The Agamas are also great textbooks of temple worship, the procedure of actual adoration of God through the well-known methods of charya, kriya, yoga and jnana. Briefly, they simply imply the entry of the soul into the inner modes of worship, from the outer circles. Charya is the outermost, kriya is inner, yoga is still more inside, and jnana is the finale where the worshipper becomes one with God. But the way in which the entry is sought from the outer circle to the inner circle is a purely esoteric one, and the tremendous incongruity that apparently seems to be there in the behaviour of these great worshippers can be observed in the lives of the great Nayanars and Alvars of southern India, whose religious outbursts and fantastic behaviour with people, and with God Himself, can best be described only as totally incongruous with the legal or moral world of behaviour.

The Vaishnava Agama method is easier to understand, though it also has an inner circle of Sahaja Marga, as I mentioned. The Saiva Agama is a little more esoteric than the Vaishnava. The Sakta Tantra is the most esoteric, where the consideration of the student is the immediate task of transmuting matter into divinity, object into subject, externality into internality, the devil itself into God. Can you imagine such a possibility? It has been undertaken, and it has to be undertaken, because there cannot be a devil before God. As long as God sees a devil in front of Him, He would not be a complete God. Therefore, we should not go on harping on the existence of Satan, evil, badness and ugliness, etc., in the presence of the Almighty Lord because in His presence, evil cannot be there.

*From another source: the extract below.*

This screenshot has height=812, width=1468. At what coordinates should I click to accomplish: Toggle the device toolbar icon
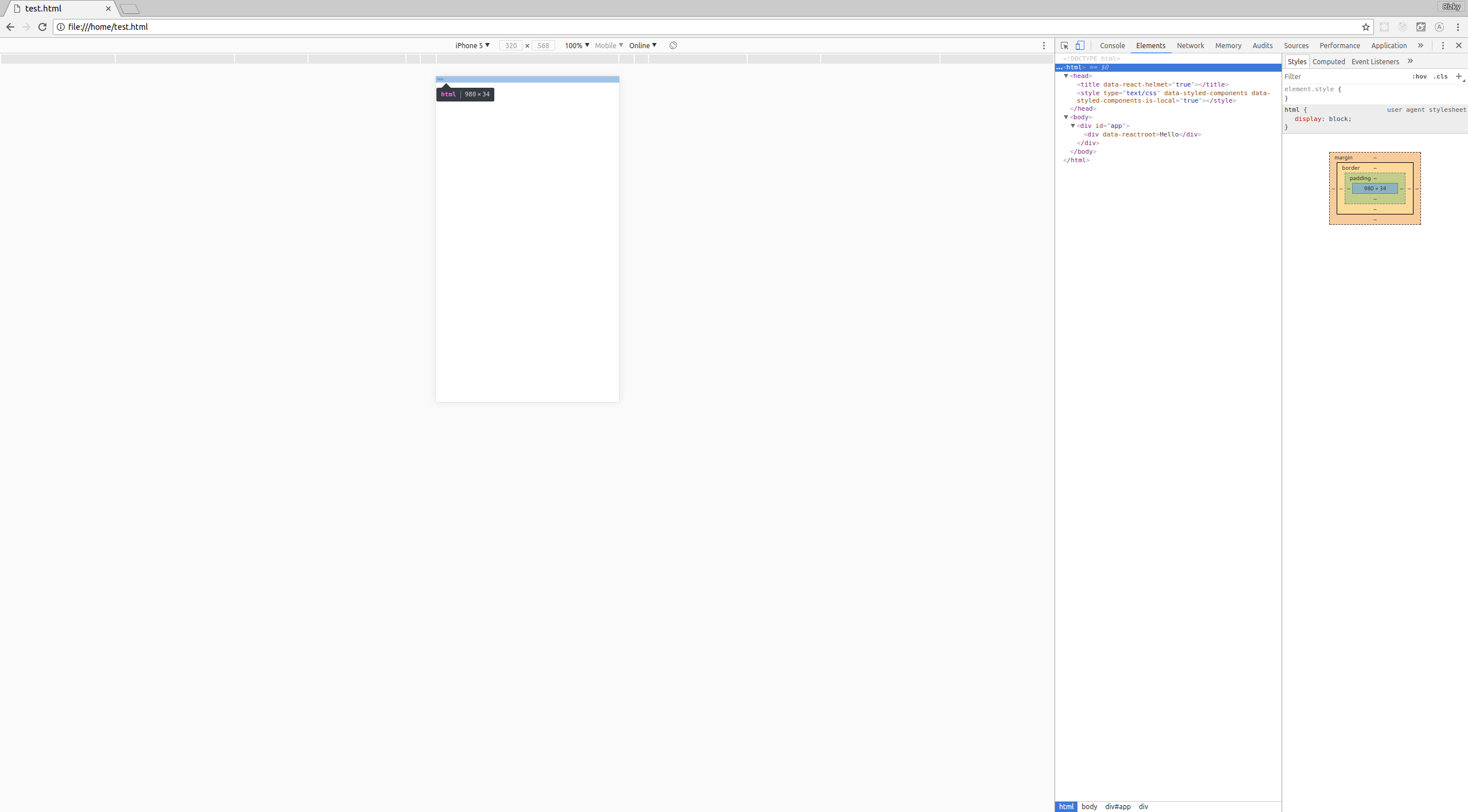pyautogui.click(x=1080, y=45)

If evil is not there in the presence of God, how does it become something real in our eyes? Where is Satan sitting? Where is the place for the demon to sit? Is he inside the kingdom of God, or is he outside it? Is he organically connected with God's universality, or is he outside the universality? These questions, which are esoteric and deeply secret in their nature, will completely transform the whole world of religious practice. The popular concepts of religion will get transmuted into the gold of an inner circle, which is so difficult to understand. Religion is much more than outer behaviour.

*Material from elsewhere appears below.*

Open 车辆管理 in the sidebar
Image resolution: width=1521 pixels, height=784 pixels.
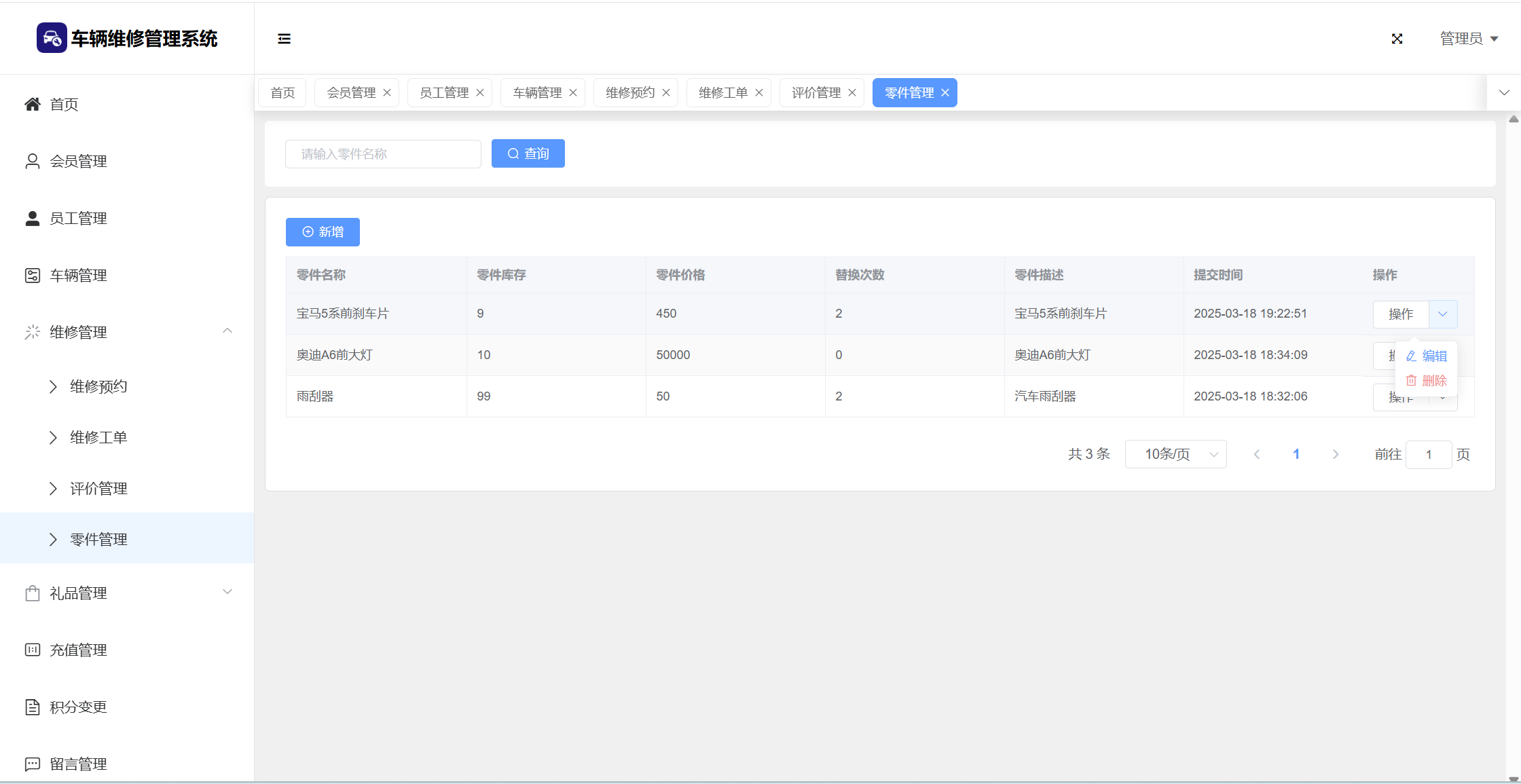(78, 276)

Hence, this is the secret which is between the lover and the beloved, as I mentioned earlier, which does not conform to the social mandates of courts of law or textbooks of ethics, which are public and social in their nature. Rather, they are interior—concerned with the soul of a person in relation to another soul—which aspect is totally ignored in practical social life, public life, and legal life. Spirituality is much more than ordinary common religion. It is an inner attitude of consciousness, and not merely a public performance even in the form of adorations, scriptural studies, japa sadhana, etc. Here we have to distinguish between public religious modes of worship and inner spiritual states of transmutation, which is a matter to be decided between the Guru and the disciple only. Nobody can be spiritual unless he is initiated into these techniques, and mere textbooks will not help you in this matter.

I am not revealing what the secret of this practice is. I am just mentioning that there is such a thing as a transcendent inner circle of behaviour of the soul in relation to God where you become the lover and God becomes the beloved, or you become the lover and world becomes the beloved, or you become the lover and the whole humanity becomes the beloved. If such an attitude can be developed in your soul, you have become a transmuted, illuminating spark of divinity walking in this world.